Privacy and Security in Enterprise Architecture Frameworks
The concept of "enterprise architecture," a unified approach to all information systems, has had a resurgence in interest due in part to the mandate of deferral agencies for business to manage and maintain business information. This document will examine two of the most widely adopted frameworks (Zachman and Federal) with an eye toward their use to meet the security and privacy needs of an organization.
IT management has become complex over the years, and technology from different eras (independent machines, mainframe systems, client-server, distributed computing) is often blended in a single organization. The net result is that it's exceedingly difficult for a company to have an accurate "map" of all its information systems or a consolidated plan to manage them.

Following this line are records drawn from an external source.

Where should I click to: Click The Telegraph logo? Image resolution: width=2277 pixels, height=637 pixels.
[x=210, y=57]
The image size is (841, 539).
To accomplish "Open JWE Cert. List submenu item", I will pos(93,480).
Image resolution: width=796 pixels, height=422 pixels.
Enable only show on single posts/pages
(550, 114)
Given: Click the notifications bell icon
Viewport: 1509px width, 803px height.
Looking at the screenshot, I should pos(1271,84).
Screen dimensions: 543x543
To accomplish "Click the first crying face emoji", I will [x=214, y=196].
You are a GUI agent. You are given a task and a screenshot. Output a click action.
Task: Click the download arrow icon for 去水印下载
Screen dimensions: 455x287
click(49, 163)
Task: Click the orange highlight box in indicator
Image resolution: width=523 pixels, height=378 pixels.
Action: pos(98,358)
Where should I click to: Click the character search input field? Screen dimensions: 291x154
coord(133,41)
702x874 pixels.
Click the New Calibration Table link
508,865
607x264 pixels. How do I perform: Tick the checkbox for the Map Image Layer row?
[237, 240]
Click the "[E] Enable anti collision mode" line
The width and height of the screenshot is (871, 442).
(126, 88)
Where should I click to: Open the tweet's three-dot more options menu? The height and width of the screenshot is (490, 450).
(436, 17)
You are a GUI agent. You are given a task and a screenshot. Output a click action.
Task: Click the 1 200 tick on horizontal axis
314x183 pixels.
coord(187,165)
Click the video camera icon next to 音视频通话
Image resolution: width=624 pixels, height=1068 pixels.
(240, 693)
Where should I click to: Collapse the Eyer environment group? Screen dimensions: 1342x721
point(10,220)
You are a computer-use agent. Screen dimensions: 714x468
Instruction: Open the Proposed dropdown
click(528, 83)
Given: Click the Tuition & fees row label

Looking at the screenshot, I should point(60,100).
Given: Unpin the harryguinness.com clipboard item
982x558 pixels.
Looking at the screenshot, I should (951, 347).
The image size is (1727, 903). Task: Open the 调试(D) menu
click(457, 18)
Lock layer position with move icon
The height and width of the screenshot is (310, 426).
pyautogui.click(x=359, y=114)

In the wake of the Sarbanes-Oxley act, companies are scrambling to conform to information security and privacy regulations. Enterprise Architecture frameworks offer a shrink-wrapped solution for doing so, and have been adopted to address these issues. Many such solutions exist, though two (the Zachman Framework and the Federal Enterprise Architecture Framework) are among the more common.
"Enterprise Architecture" is a term that has been defined in a number of ways - management program, documentation method, planning method, a taxonomy - with a myriad of goals. The common thread seems to be a singular method for having oversight of the various systems in which information is stored and processed across an organization.
EA Frameworks have five core components:
- Enabling the organization to better coordinate its information technology with its business operations
- Establishes a standard infrastructure so that business rules can be consistently applied across an organization
- Eliminates system redundancy and identifies opportunities for sharing resources
- Facilitates change management in information systems
- Facilitates legal and regulatory compliance is business practices across the organization
EA includes four different architectures:
- Business architecture - The processes necessary to accomplish the mission of the business and support its operations
- Information architecture - The coordination and maintenance of all data stored by the business for any reason
- Application architecture - The coordination and maintenance of application programs that act upon that data
- Technical architecture - The management of the hardware and software used by the organization
Of key importance is that EA is comprehensive in scope: it means to manage every information system within an organization.
Security and Enterprise Architecture Frameworks
Systems security is assumed to be compromised when there is a lack of central coordination. Each system has its own methods for handling security, which are probably inconsistent, and the chaos of it all is expected to lead to may security leaks and greater vulnerability (EN: As opposed to "one neck for one noose" I suppose?)
Developed in 1987, Zachman categorizes each business system according to the basic questions:
- WHAT - What data does the system contain or act upon
- HOW - What actions does it take upon that data
- WHERE - Where (systems and network) is the data and application logic housed
- WHO - Which individuals have access
- WHEN - The conditions under which the system is used
- WHY - What is the rationale for having this system in place.
Information is presented in a matrix, where these six questions are answered of several kinds of systems. EN: to be honest, I don't understand it at all - seems unnecessarily complex - but even so, it seems that most of these questions have some implications for security and privacy of the data.
FEDERAL ENTERPRISE ARCHITECTURE FRAMEWORK
The Federal framework (FEAF) arose from a law (Clingler-Cohen act of 1996) requiring all braches of the US government to develop and maintain an EA framework for its IT assets, and a single system that would used by all was derived. This was adopted by business, as it was assumed that the framework developed by the regulators would meet regulatory requirements.
As with Zachman, it's a matrix, and equally complex and incomprehensible - but the core of it seems to be a three-column table:
- Data Architecture - What data is contained in a system
- Application Architecture - What functions act on the data
- Technology Architecture - What hardware and software is involved
This is matrixed against four different perspectives: planner, owner, designer, builder, and subcontractor.
Clearly, the author lost me when he got into the nuts-and-bolts details of the two systems. I'm not overly concerned by that, as it seems to depart from the more theoretical discussion of the rest of the book and get into the guts of a specific implementation, which doesn't concern me.